Escrevo para vocês a partir do meu corpo, esse imenso continente que eu julgava conhecer bem. Afinal, nunca deixei de explorá-lo. Fui bailarina até os vinte e poucos anos. Depois segui praticando vários tipos de dança, fazendo ginástica, andando de bike. Carregando filho, transando, trocando lâmpada —quantos músculos não acessamos no dia a dia?

Até que a pandemia chegou e, prestes a ficar doida, resolvi fazer ioga. Nunca imaginei que faria: sempre que via alguém passando com o tapetinho, pensava que não teria calma nem saco para fazer uma "coisa tão zen" —perceba de quantas coisas boas o preconceito é capaz de nos afastar. Ou quase afastar, porque ainda que ressabiada, eu fui.

Mulher pratica ioga nos Jardins Lodhi, na Índia, no Dia Internacional do Ioga - AFP

Meio por acaso, acabei caindo numa vertente da ioga chamada Ashtanga.
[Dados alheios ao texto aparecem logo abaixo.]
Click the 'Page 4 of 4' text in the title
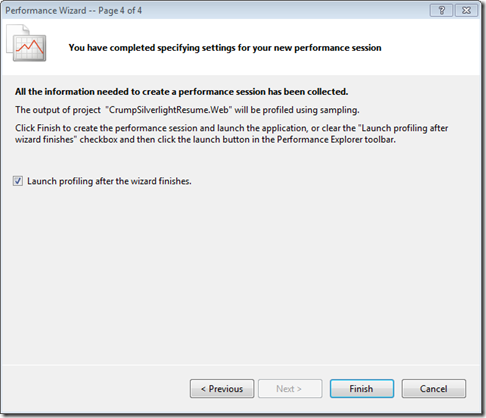This screenshot has height=418, width=486. click(120, 11)
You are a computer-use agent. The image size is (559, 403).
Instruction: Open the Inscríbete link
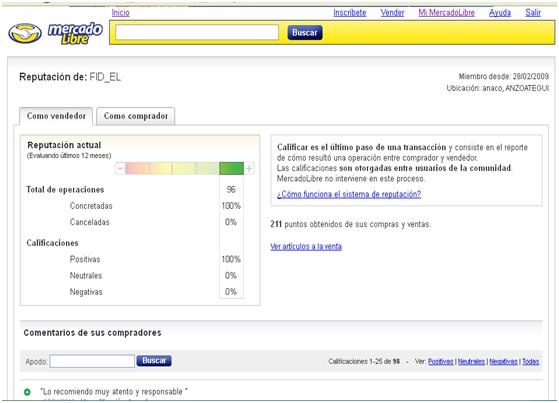click(x=350, y=13)
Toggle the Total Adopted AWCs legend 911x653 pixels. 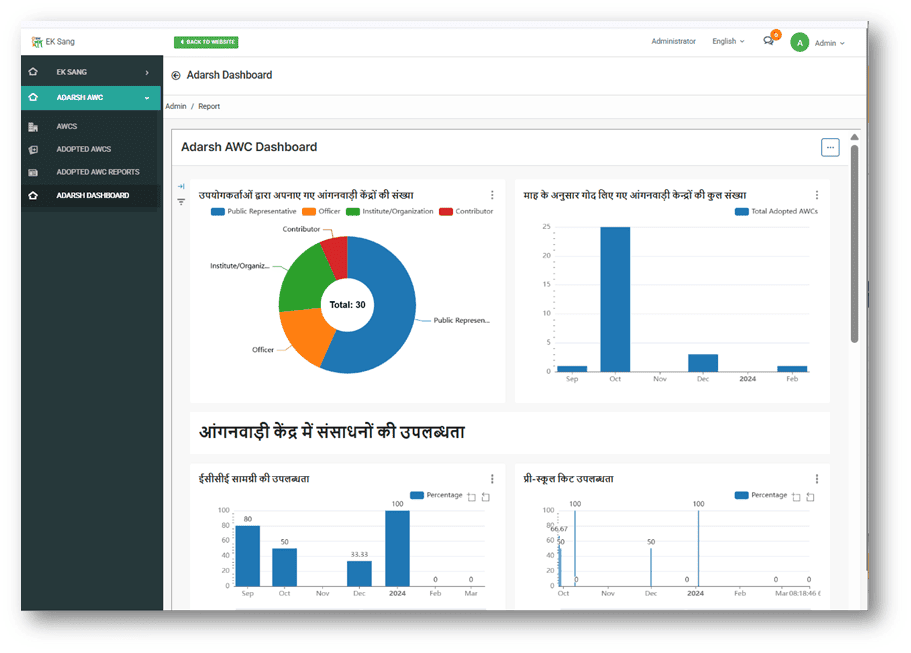tap(776, 211)
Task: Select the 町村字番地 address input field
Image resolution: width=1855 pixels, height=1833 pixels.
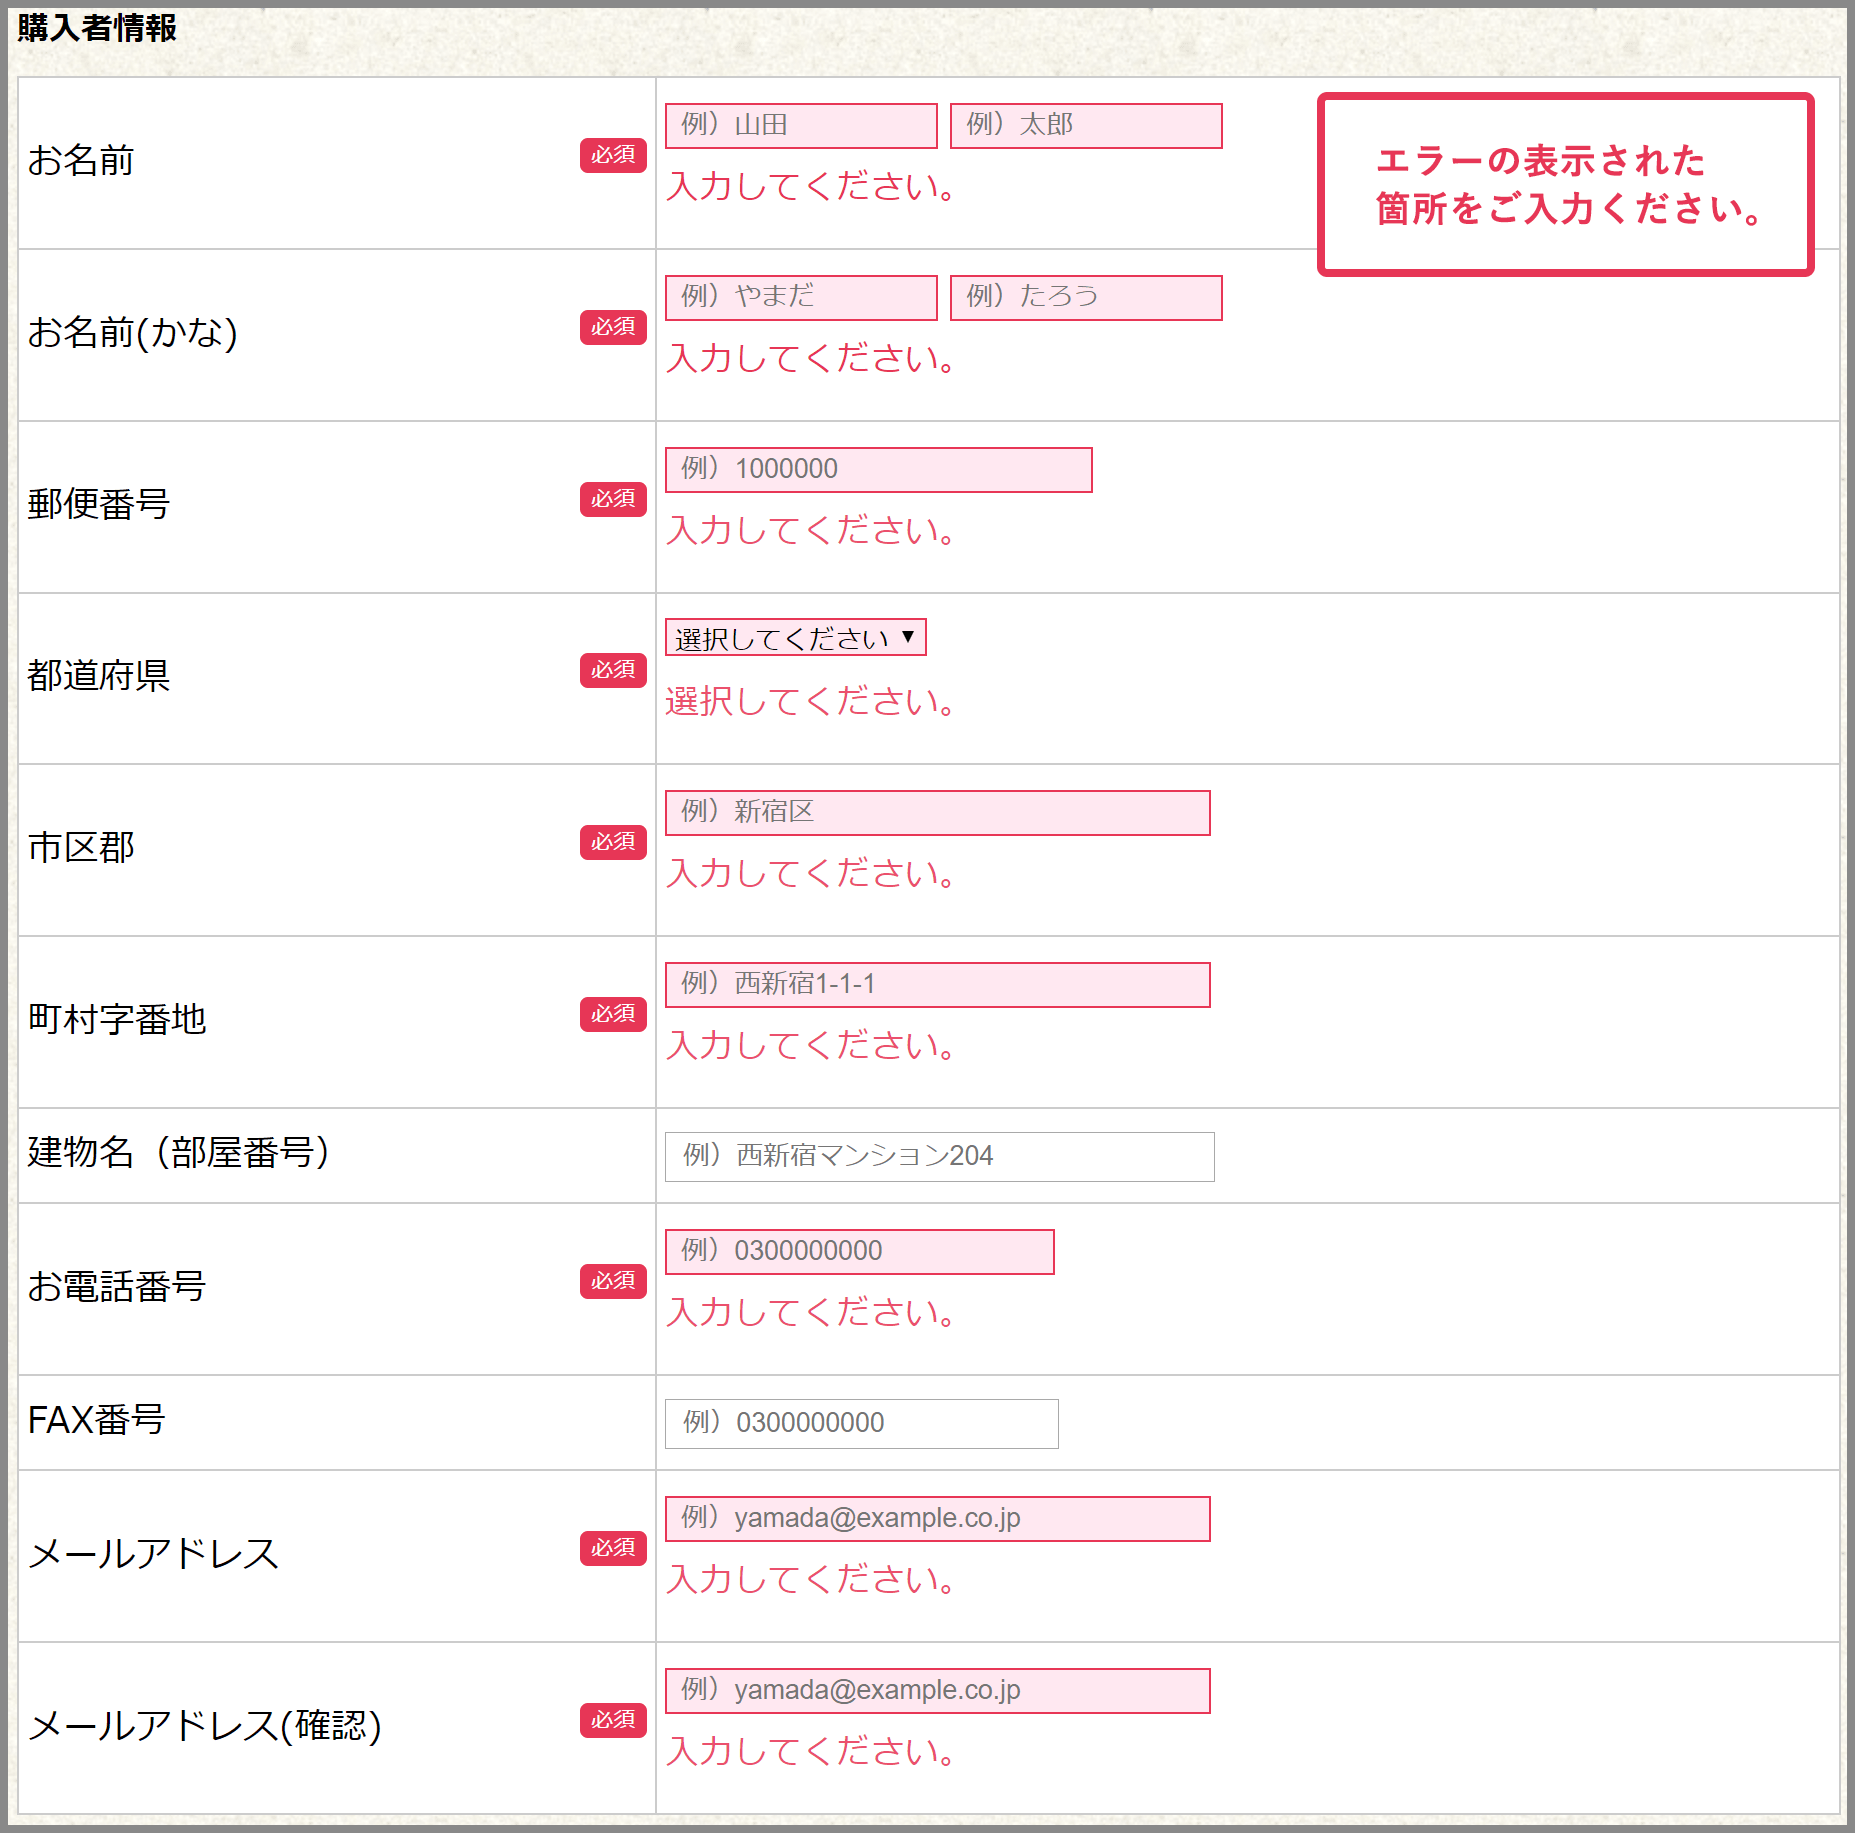Action: [x=937, y=985]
Uma das características mais marcantes dessa prática é que repetimos, todos os dias, a mesma sequência de posições –em ioguês: ásanas. À medida que vamos firmando cada uma, vamos avançando para outras, de forma que a prática segue sempre a mesma mas cada vez mais longa.

Essa repetição diária dos mesmos exercícios que, a princípio, me pareceu uma coisa chatíssima, se mostrou um negócio fascinante. A partir da hora que o movimento deixa de ser uma variável, passando a ser a referência fixa, você passa a observar todo o resto. E o resto é muito.

Percebo um sutil desequilíbrio para me abaixar quando bebo ou tomo remédio para dormir na noite anterior. Não fecho uma certa posição se exagero um pouco no jantar. Não consigo manter o equilíbrio em outra se, na hora, penso em determinadas pessoas. Uma iogue canadense chegou a descobrir um tumor no cérebro porque não conseguia ficar num ásana como antes.

Mas o melhor foi o que duas posições me ensinaram, e aqui não falo de perseverança, disciplina ou outros itens de fábrica das práticas físicas.

A primeira lição veio do famoso Savasana que, por muitos, nem é considerado um ásana, já que consiste em deitar e descansar ao final da série. Sou capaz de ficar cinco minutos de ponta cabeça, apoiada apenas nos antebraços, mas não sou capaz de ficar o mesmo tempo fazendo nada.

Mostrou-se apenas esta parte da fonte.